TReDS, which offers invoice discounting as a solution for immediate disbursal of pending dues primary from corporate buyers also has seen only limited success despite the appeal of practicality that the mechanism rides on.
Given the mammoth size of the problem and its vexing complexity, it is evident that Delayed Payments would not be solved with well-designed legal remedies alone. Fixing procedural errors and ensuring fulfilment of commitment by all parties are fundamental. At the same time, the larger challenge rests in a mindset change and a moral commitment from the large, delinquent buyers to honour their regulatory obligation as well as play their larger role for the betterment of the economy.
To change the mindset towards a culture of commitment
That is the context in which ONI, GAME and D&B have come together not only to bring out a comprehensive research report on Delayed Payments to uncover the issue to its fullest possible clarity, but also to build a concerted campaign around it with the support of all stakeholders. The idea is to mainstream the issue and trigger a definitive shift towards solving it.
The campaign will pan out in three streams.

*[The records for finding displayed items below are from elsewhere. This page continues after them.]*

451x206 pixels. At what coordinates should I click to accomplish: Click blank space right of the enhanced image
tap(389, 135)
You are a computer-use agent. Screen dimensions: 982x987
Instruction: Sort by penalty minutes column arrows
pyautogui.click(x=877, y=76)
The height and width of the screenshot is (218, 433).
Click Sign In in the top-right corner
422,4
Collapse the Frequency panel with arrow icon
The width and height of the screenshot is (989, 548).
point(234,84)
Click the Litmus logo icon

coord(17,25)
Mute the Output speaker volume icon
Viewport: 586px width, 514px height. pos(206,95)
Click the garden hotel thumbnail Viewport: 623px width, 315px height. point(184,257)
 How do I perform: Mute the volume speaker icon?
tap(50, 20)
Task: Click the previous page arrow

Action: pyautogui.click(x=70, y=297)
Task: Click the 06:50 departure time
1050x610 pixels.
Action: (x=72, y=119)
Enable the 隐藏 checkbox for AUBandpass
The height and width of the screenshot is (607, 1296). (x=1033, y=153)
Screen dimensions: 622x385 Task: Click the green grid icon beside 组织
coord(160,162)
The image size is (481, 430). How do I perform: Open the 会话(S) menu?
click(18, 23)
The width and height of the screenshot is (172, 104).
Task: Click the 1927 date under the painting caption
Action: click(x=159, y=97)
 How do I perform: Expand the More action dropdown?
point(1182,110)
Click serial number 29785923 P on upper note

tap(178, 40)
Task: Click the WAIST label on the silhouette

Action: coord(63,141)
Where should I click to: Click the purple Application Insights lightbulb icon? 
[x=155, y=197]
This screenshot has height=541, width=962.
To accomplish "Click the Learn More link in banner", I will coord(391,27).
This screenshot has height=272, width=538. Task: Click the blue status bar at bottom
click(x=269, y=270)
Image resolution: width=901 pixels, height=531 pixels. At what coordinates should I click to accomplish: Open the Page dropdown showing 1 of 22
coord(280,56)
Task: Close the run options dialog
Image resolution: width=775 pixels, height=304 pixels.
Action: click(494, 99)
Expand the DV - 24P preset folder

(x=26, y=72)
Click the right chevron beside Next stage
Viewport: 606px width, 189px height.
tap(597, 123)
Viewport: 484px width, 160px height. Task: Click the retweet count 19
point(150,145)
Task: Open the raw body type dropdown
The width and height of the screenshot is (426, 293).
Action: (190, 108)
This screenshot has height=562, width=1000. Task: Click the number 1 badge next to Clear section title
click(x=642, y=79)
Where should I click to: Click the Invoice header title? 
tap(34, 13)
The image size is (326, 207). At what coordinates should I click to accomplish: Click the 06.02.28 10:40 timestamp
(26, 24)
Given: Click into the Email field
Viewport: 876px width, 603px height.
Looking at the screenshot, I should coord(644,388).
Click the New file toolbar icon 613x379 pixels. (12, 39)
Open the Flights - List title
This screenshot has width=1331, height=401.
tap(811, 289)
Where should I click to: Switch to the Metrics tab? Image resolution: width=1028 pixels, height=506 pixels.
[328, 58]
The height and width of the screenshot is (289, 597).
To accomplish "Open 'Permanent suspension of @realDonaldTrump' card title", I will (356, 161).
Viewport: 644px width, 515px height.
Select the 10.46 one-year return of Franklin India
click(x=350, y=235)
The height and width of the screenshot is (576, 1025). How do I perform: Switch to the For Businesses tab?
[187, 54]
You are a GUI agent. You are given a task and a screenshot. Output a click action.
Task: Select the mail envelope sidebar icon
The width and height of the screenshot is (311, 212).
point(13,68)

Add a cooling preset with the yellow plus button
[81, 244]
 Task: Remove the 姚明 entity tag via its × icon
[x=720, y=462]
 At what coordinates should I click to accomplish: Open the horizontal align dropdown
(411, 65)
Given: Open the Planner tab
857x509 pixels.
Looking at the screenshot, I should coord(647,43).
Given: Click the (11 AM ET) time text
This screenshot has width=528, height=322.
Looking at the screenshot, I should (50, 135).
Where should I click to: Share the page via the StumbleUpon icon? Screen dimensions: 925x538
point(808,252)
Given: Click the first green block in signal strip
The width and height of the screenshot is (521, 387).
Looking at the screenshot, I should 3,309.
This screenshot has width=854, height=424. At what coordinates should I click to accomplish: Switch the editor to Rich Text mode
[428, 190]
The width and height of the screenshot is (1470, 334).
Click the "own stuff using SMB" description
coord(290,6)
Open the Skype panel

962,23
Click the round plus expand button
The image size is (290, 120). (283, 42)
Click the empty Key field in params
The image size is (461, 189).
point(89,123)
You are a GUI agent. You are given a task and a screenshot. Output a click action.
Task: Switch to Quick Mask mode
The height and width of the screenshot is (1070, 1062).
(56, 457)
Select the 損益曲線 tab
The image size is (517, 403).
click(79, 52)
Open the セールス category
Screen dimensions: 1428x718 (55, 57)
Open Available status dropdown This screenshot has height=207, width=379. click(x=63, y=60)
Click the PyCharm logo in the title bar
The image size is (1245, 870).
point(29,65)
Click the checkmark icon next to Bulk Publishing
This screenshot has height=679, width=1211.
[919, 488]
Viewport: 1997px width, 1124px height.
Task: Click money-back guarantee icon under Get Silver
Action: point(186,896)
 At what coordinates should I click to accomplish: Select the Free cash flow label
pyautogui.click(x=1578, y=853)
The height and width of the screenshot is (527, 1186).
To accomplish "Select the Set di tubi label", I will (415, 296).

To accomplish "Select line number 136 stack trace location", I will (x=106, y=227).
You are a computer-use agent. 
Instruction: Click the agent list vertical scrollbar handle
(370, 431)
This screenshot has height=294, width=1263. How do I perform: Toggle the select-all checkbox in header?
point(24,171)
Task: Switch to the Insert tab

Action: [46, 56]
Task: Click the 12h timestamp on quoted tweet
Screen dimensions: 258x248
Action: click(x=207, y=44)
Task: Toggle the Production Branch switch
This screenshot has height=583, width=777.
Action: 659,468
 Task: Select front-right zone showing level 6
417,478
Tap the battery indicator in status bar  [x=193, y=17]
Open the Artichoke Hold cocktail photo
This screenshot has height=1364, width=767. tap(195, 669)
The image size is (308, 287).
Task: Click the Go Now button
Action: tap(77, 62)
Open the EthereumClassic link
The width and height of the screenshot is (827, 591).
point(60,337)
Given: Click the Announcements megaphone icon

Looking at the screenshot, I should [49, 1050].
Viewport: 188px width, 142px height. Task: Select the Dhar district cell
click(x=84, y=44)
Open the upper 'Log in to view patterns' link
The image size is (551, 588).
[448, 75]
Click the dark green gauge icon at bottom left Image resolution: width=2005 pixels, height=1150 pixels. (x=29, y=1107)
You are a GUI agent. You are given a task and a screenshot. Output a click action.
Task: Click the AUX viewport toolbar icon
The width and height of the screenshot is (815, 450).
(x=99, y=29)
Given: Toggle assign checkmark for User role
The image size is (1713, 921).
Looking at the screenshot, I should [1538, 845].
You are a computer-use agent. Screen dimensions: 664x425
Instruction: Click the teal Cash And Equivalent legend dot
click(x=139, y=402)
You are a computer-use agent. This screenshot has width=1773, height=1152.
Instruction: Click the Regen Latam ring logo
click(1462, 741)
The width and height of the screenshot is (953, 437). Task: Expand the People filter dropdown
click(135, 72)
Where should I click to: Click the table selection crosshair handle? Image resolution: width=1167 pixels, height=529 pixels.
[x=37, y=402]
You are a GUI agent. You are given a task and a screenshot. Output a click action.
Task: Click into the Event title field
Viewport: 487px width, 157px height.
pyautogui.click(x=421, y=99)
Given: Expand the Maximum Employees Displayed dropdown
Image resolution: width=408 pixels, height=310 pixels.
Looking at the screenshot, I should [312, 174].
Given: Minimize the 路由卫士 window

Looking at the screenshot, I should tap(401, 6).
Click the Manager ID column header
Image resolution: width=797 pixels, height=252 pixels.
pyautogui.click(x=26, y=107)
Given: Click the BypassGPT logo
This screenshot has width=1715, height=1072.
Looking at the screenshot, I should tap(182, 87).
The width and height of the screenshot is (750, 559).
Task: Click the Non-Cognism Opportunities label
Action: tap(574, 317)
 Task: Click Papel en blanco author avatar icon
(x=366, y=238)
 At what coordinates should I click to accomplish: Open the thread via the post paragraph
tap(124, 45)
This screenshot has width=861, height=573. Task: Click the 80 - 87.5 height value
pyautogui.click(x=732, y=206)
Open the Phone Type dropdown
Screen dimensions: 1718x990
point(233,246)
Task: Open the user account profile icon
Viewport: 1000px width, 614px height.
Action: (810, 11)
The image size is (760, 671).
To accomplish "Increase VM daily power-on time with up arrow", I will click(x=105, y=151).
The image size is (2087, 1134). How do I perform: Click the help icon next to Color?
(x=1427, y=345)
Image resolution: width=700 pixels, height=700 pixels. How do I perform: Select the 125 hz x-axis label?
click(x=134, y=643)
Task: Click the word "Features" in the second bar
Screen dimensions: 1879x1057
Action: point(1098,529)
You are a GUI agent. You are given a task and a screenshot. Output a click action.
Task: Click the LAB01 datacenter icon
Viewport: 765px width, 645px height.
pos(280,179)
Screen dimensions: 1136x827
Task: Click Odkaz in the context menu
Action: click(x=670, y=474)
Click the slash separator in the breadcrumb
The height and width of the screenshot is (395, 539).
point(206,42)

In the first, which gathers influential stakeholder voices around Delayed Payments will have a Prompt Payment Pledge (PPP) series taken by India’s exemplary corporate buyers who reiterate their ongoing commitment on video to pay their MSME suppliers promptly. This will overlap with a Voice of the Entrepreneur (VoE) series showcasing a representative group of entrepreneurs from across the country narrating their experiences with payment, how they deal with it when it gets delayed and instances of prompt payment that work well for everyone.
The second stream, which is meant to enlarge the attention to the problem will see a few in-depth articles examine Delayed Payments comprehensively, including insights from the research report and bring out the dimensions of buyers, suppliers, solution providers and regulatory mechanisms. This will also be complemented by a social media carousel that will let out compelling understanding of the problem one information byte at a time.
The third stream which will see the public launch of the Report, envisages wide ranging conversations with stakeholders including large buyers, MSME bodies, solution providers and governmental agencies and media to build advocacy and create momentum for longer-term engagements.
Scheduled to kick off by the end of March, the campaign with expanding participation from key players in the ecosystem is expected to be a definitive intervention with an impact that could go a long way in making prompt payment a trade norm to benefit the economy and catalyse it for tremendous growth.